Task item.
Within the listing below, please copy exactly the lines between the line holding "Task: Save post with bookmark icon" and the line holding "Screen dimensions: 644x314", inclusive.

Data in this exercise.
****************************************
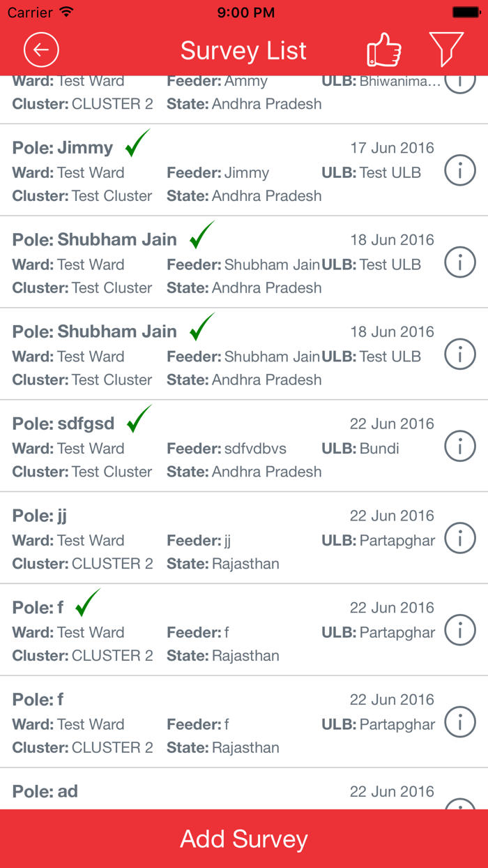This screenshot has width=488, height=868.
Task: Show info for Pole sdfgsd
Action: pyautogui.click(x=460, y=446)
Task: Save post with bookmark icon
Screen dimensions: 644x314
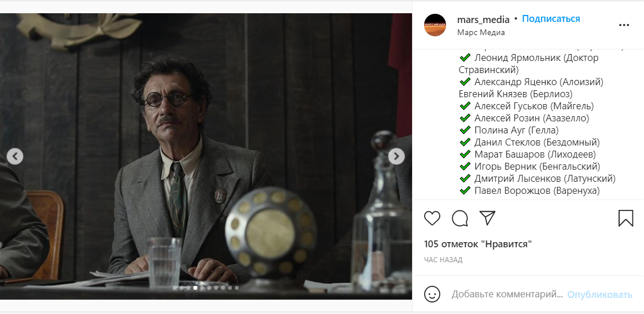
****************************************
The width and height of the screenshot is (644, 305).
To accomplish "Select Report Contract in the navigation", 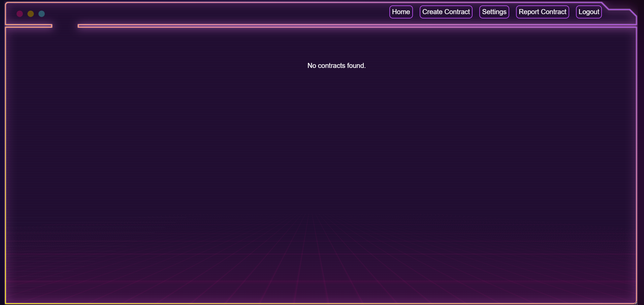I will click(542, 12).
****************************************
Result of this exercise.
Task: Save post with bookmark icon
Screen dimensions: 644x314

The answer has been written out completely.